Extrait cité:

========================

Harpocrate

ÉGYPTE > PROVENANCE INCONNUE

ÉPOQUE ROMAINE > 30 avant J.-C. – 395 après J.-C.

[voir chronologie]

BRONZE (ALLIAGE CUIVREUX)

H. : 9,8 cm ; L. : 4,4 cm ; P. : 2,5 cm  

Co. 1211

Comment

State of preservation

L’œuvre présente un état de conservation moyen. Elle est complète à l’exception du pied gauche. La statuette a pris une teinte noire parsemée de rouge et de vert due à l’oxydation du métal. Les détails anatomiques sont patinés mais encore discernables. 

Description

La statuette figure le dieu Harpocrate, représenté sous les traits d’un jeune garçon. Il se tient debout sur une petite base carrée en bois de palissandre, accusant un léger déhanchement vers la droite. De part cette posture, son pied droit se retrouve décalé vers l’avant. En repliant son bras droit, Harpocrate place son index sur sa bouche, expression de l’enfance en Égypte ancienne. Son coude droit est particulièrement haut. Son bras gauche maintient quant à lui une corne d’abondance, dans laquelle fruits et fleurs représentent l’opulence de la vie. Sa main gauche serre la base de cette corne dont la partie centrale est placée à l’intérieur de son bras. Elle s’évase largement à partir de l’épaule, son contenant débordant au niveau du sommet de la tête du dieu. La tête du dieu et le contenu de la corne d’abondance ont des dimensions assez similaires.

Harpocrate est coiffé de la couronne de Haute et Basse-Égypte, le pschent, attribut qui indique que, bien que de manufacture romaine, l’œuvre est égyptienne. Cette couronne, composée de la couronne rouge et de la couronne blanche, repose sur une chevelure bouclée reprenant une iconographie romaine. L’arrière du crâne, dénué de boucles, est en partie recouvert d’une sorte de calotte en V. Harpocrate est complètement nu, protégé par un collier-amulette dont le médaillon est placé sur son plexus. Les détails de ce dernier sont aujourd’hui illisibles. Le collier épais descend en pointe entre les omoplates.

Harpocrate présente un visage rond couronné d’un grand front. Les yeux ouverts et largement enfoncés encadrent un nez est petit et rebiqué. Les pommettes saillantes créent des joues pleines et potelées. La bouche est large d’ouverture et pulpeuse. Le menton est court de même que le cou. Les épaules étroites surmontent des bras potelés sans détail anatomiques, seuls les doigts ont été figurés grâce à des sillons séparateurs. Les proportions générales du garçon sont naturelles. Les pectoraux, le nombril et le bas-ventre ont été modelés dans le métal, ainsi que la taille. La cambrure du dos, les muscles fessiers ronds, et les cuisses charnues et collées l’une à l’autre restent naturelles et naturalistes. En revanche, les pieds sont traités de façon très sommaire en une masse pleine sur laquelle quelques lignes viennent séparer les orteils. Enfin, un renflement de métal, encadré de sillons obliques modelant l’aine, figure les parties génitales.

========================

Données fournies:
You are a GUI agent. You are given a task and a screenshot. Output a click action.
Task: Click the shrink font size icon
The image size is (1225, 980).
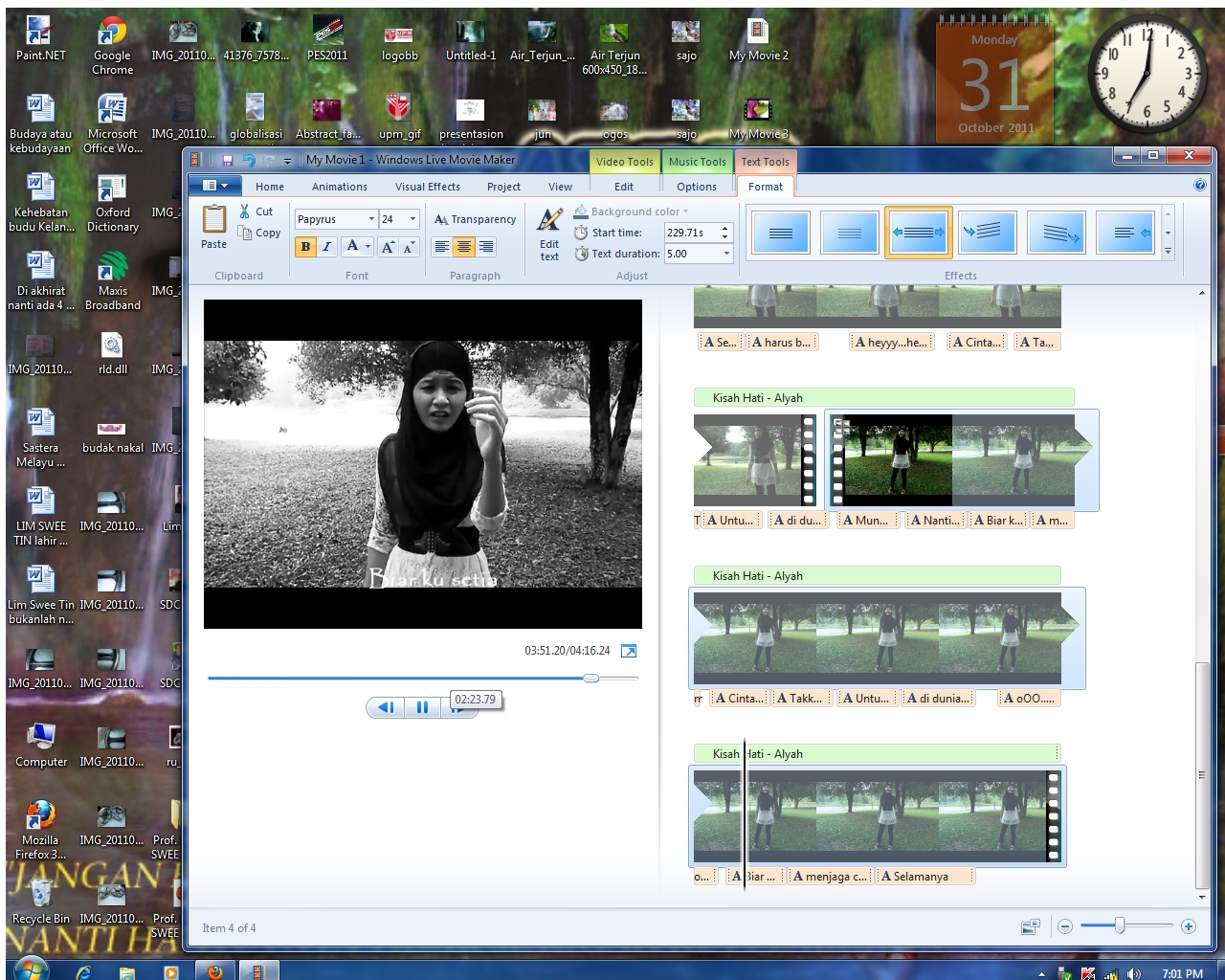point(409,246)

========================

Exercice proposé A: Traduisez en anglais cette phrase de la notice sur Harpocrate : « La statuette figure le dieu Harpocrate, représenté sous les traits d’un jeune garçon. »
Exercice proposé B: Affichez sans rien modifier tout ce qui va de « L’œuvre présente un » jusqu’à « mais encore discernables. » dans la notice sur Harpocrate.

Réponse attendue A: The statuette depicts the god Harpocrates, shown as a young boy.

Réponse attendue B:
L’œuvre présente un état de conservation moyen. Elle est complète à l’exception du pied gauche. La statuette a pris une teinte noire parsemée de rouge et de vert due à l’oxydation du métal. Les détails anatomiques sont patinés mais encore discernables.